Drag Your GAN: Interactive Point-based Manipulation on the Generative Image Manifold

Synthesizing visual content that meets users' needs often requires flexible and precise controllability of the pose, shape, expression, and layout of the generated objects. Existing approaches gain controllability of generative adversarial networks (GANs) via manually annotated training data or a prior 3D model, which often lack flexibility, precision, and generality. In this work, we study a powerful yet much less explored way of controlling GANs, that is, to "drag" any points of the image to precisely reach target points in a user-interactive manner, as shown in Fig.1. To achieve this, we propose DragGAN, which consists of two main components: 1) a feature-based motion supervision that drives the handle point to move towards the target position, and 2) a new point tracking approach that leverages the discriminative generator features to keep localizing the position of the handle points. Through DragGAN, anyone can deform an image with precise control over where pixels go, thus manipulating the pose, shape, expression, and layout of diverse categories such as animals, cars, humans, landscapes, etc. As these manipulations are performed on the learned generative image manifold of a GAN, they tend to produce realistic outputs even for challenging scenarios such as hallucinating occluded content and deforming shapes that consistently follow the object's rigidity. Both qualitative and quantitative comparisons demonstrate the advantage of DragGAN over prior approaches in the tasks of image manipulation and point tracking. We also showcase the manipulation of real images through GAN inversion.

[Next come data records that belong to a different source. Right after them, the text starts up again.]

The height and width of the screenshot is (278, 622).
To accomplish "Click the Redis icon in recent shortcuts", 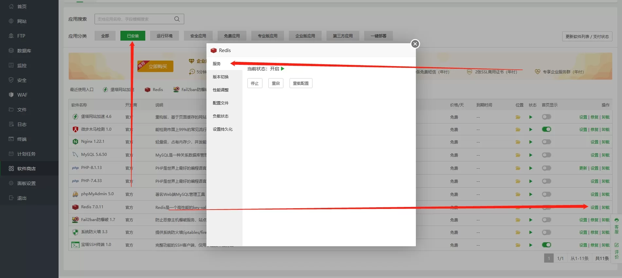I will (x=154, y=90).

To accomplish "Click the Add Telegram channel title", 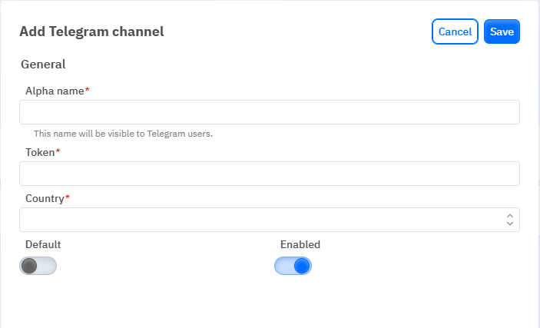I will coord(91,31).
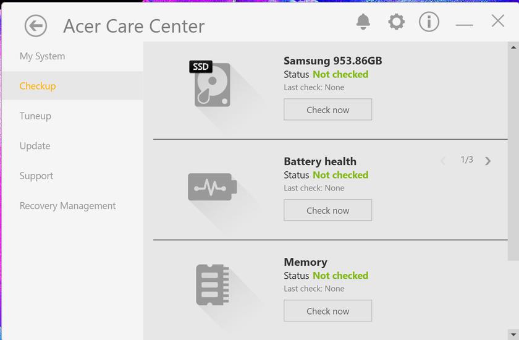
Task: Open the Update section
Action: [x=35, y=146]
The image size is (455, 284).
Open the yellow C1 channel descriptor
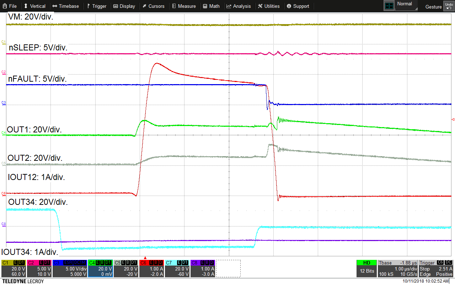14,268
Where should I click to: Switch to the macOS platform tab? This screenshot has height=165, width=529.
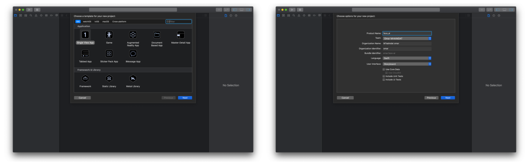[x=105, y=22]
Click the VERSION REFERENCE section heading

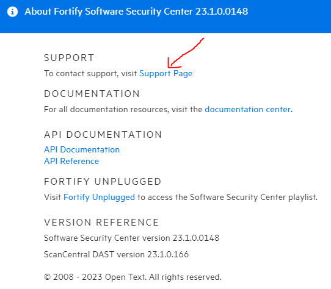click(x=101, y=223)
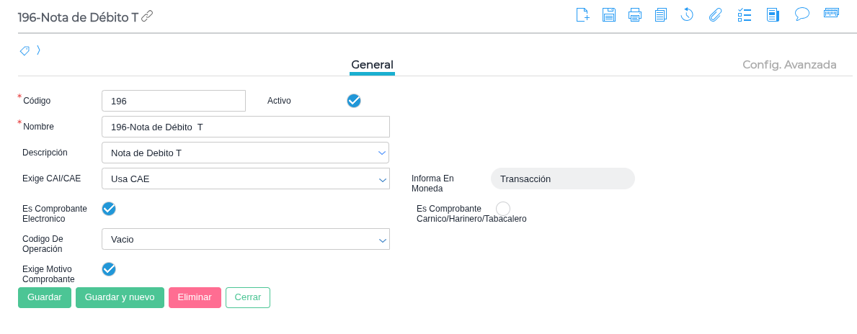Screen dimensions: 857x334
Task: Enable Es Comprobante Carnico/Harinero/Tabacalero checkbox
Action: coord(503,209)
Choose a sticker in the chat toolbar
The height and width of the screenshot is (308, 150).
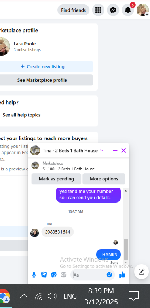pos(53,275)
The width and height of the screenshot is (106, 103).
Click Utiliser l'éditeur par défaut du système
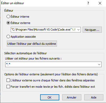32,44
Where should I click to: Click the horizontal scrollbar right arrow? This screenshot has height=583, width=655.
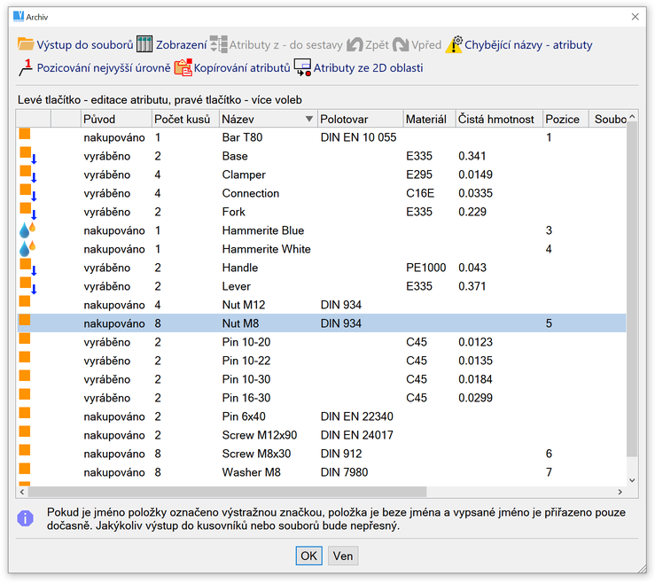[x=619, y=492]
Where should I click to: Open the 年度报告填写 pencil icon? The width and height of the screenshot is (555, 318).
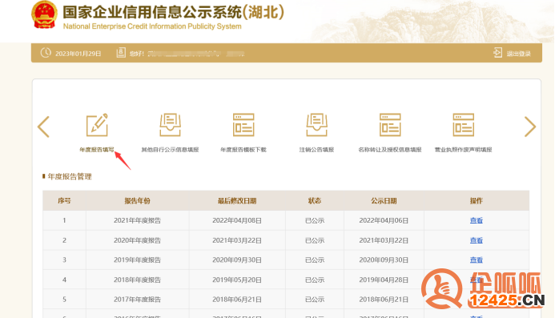click(97, 125)
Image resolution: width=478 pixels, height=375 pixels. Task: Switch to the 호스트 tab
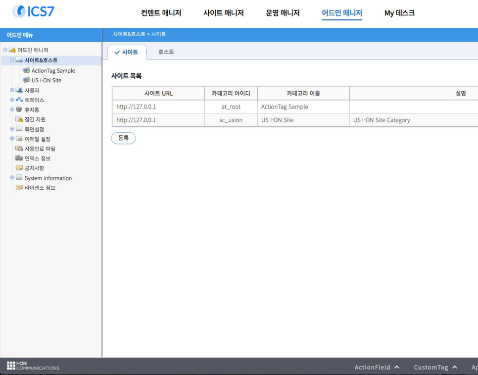pyautogui.click(x=166, y=52)
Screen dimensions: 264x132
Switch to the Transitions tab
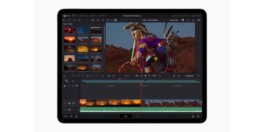pyautogui.click(x=84, y=16)
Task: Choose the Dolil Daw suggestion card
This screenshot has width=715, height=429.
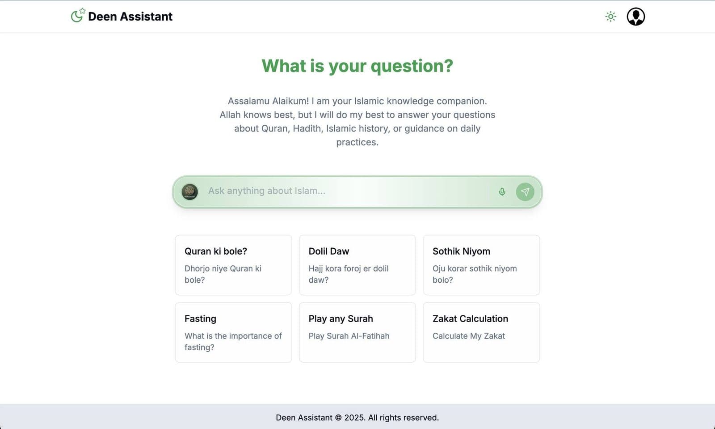Action: [357, 265]
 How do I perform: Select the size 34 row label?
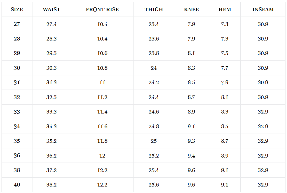click(17, 126)
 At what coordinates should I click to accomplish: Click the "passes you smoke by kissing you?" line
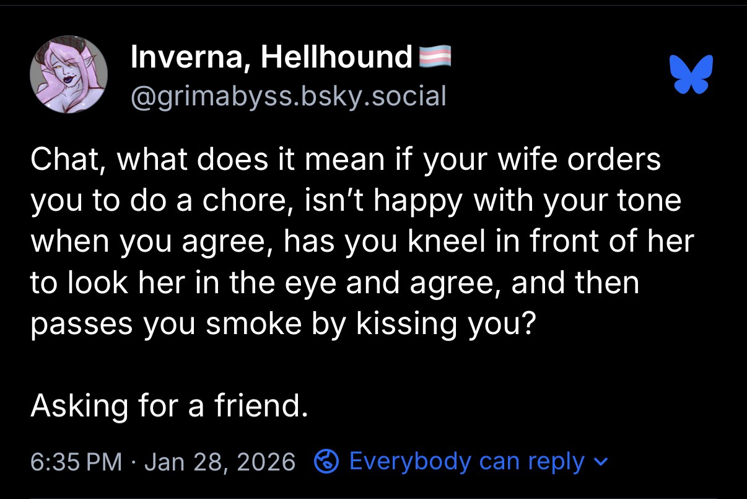click(282, 324)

翻译：合成满足用户需求的视觉内容，通常需要对生成对象的姿态、形状、表情和布局具有灵活且精确的控制能力。现有方法通过人工标注的训练数据或先验三维模型来获得生成对抗网络（GANs）的可控性，但这些方法往往缺乏灵活性、精确性和通用性。在本工作中，我们研究了一种强大但尚未被充分探索的GAN控制方式，即通过用户交互的方式将图像中的任意点“拖拽”到精确的目标位置，如图1所示。为实现这一目标，我们提出了DragGAN，它包含两个主要组件：1）基于特征的运动监督，驱动控制点向目标位置移动；2）一种新的点追踪方法，利用判别性生成器特征持续定位控制点的位置。通过DragGAN，任何人都可以精确控制像素的位置来变形图像，从而操控动物、汽车、人物、风景等多种类别的姿态、形状、表情和布局。由于这些操控是在GAN习得的生成图像流形上执行的，即使在具有挑战性的场景（如幻觉遮挡内容、以及遵循物体刚体特性的形状变形）中也能生成逼真的输出。定性和定量比较均表明，DragGAN在图像操控和点追踪任务上优于现有方法。我们还通过GAN逆变换展示了真实图像的操控。